When the middle tree of the three big white oaks standing in Ron Broyles’ yard fell across Big Springs Road on Father’s Day, a significant piece of U.S. history was reduced to little more than scrap and kindling.

“I’ve got plenty of firewood now,” Broyles said with a wry chuckle, surveying the massive remnants of the base of the downed tree, some eight to 10 feet in diameter, lying in his yard next to a huge hole.

Just across the way, on the other side of Big Springs Road, the remains of the uppermost portions of the tree are still lying in state, clusters of branches and leaves and smaller logs heaped beneath a recently restored power line.

What made the tree special, beyond its age (over 200 years) and its obvious natural beauty, was its provenance. Broyles, a tall, trim fellow in his late 50s, explains that when he purchased his neat, white home on the 2500 block of Big Springs Road in 2010, he was much taken by the trio of oaks in the front yard. “I didn’t know the history, yet, I just loved those beautiful trees,” he said.
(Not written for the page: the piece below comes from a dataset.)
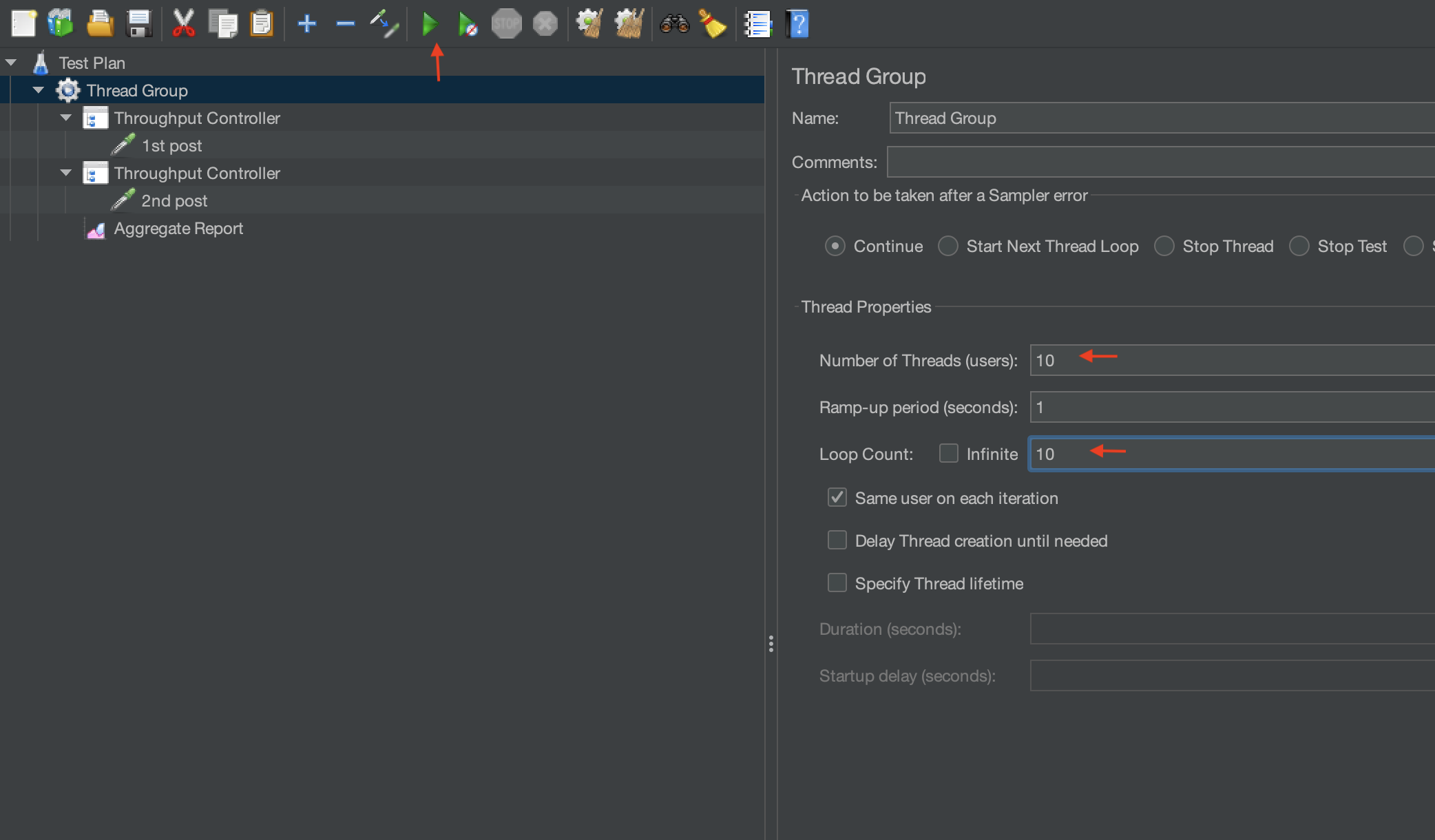Screen dimensions: 1435x840
Task: Check the Infinite loop count option
Action: point(949,453)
His appreciation turned to curiosity when the home’s previous owner explained the significance of the trees, which date to 1797, when President John Adams sent a survey group led by Benjamin Hawkins to set a hard boundary between U.S. territory and that of the native-American Cherokee.

‘Infringing on the Cherokee land’

“There were European settlers infringing on the Cherokee land,” said Broyles. “So Adams sent Col. Benjamin Hawkins to create a firm line of demarcation.”

Beginning in Kingston, Hawkins and his men created the Hawkins Line, running all the way to the North Carolina border. The party marked the boundary by creating a signpost every six miles, Broyles says. In fields and other open areas, the demarcation was most commonly achieved by planting a stand of three large trees.

“Of course, it was only the first of several boundaries,” Broyles added. “Because the settlers didn’t pay much attention to the lines, and kept infringing on Cherokee territory, pushing the boundary further and further down.”

Upon learning of the Hawkins Line history, Broyles began researching on his own. In addition to doing considerable online and library reading, he also pulled in a team of explorers armed with metal detectors to scour his property for more clues. The team turned up three mottled, badly rusted horseshoes, the deepest of which was buried eight inches underground.

Broyles said the standard archaeological wisdom holds that every four inches of depth is roughly equivalent to 100 years of history. By that measure, the oldest of the three horseshoes would peg to about the time of Hawkins’ venture.

“The deepest one, it could be from that survey crew,” Broyles said. “I’m trying to find a farrier who might be able to help me date and identify it.”

Tree worries

In more recent months, though, Broyles’ curiosity turned to worry, when he learned that all wasn’t well with his trees. His concern began one evening when his daughter pointed out that the middle oak, already afflicted with a pronounced lean, appeared to be coming out of the ground. “I go to work early, and come home late, so I hadn’t been paying attention,” he says.

Worried that the leviathan might fall and cause damage or injury, he consulted an arborist.

“He told me he thought there was some rot going on, but that the tree wasn’t in any imminent danger,” Broyles said.

Scarcely two weeks later, it happened. Broyles was driving home from a Father’s Day picnic around 10:30 p.m., when he turned onto the unexpectedly dark corridor of Big Springs Road. “There were no lights on, anywhere,” he said. “That was unsettling.

“Then I got two blocks from my home, and there was a guy standing out with a flashlight, waving people down. He told me, ‘There’s a big tree down just up the way, and it’s knocked the power lines out.’ I said, ‘I know. It’s my tree.’”

Emergency crews were already clustered at Broyles’ home when he arrived moments later. The big oak had fallen, tearing a gaping hole in Broyles’ yard and taking down the power lines running along the opposite side of Big Springs Road.

Broyles said arborists have since speculated that the tree’s fate was likely sealed when road crews cut through the area to build Big Springs Road, early in the 20th century. Through their excavations, the workers inadvertently covered up the tree’s root flairs, i.e. the point of a tree where the trunk ends and branches off into the root system.

“Any time you bury the root flairs, you eventually kill the tree,” he said. “It took a long time, but it finally killed this one.”

Now Broyles is concerned about the two remaining trees in his yard, neither of which has visible root flairs. “I’d hate to lose them, but I’m worried.

“I might be able to dig around them, create tiers around them and save them.” He noted that one of the oaks is leaning slightly in the direction of his home, the shadows of its massive lower branches looming ominously over his roof. “Or they may have to come down.”

But though he may lose the lovely white oaks that so drew him to this property in the first place, Broyles remains philosophical. “For U.S. history, the story of these trees is very interesting,” he said.

“For the Cherokee, though, they’re just another reminder of broken promises, of a boundary that just kept on moving. So maybe, karmically speaking, these trees are supposed to fall.”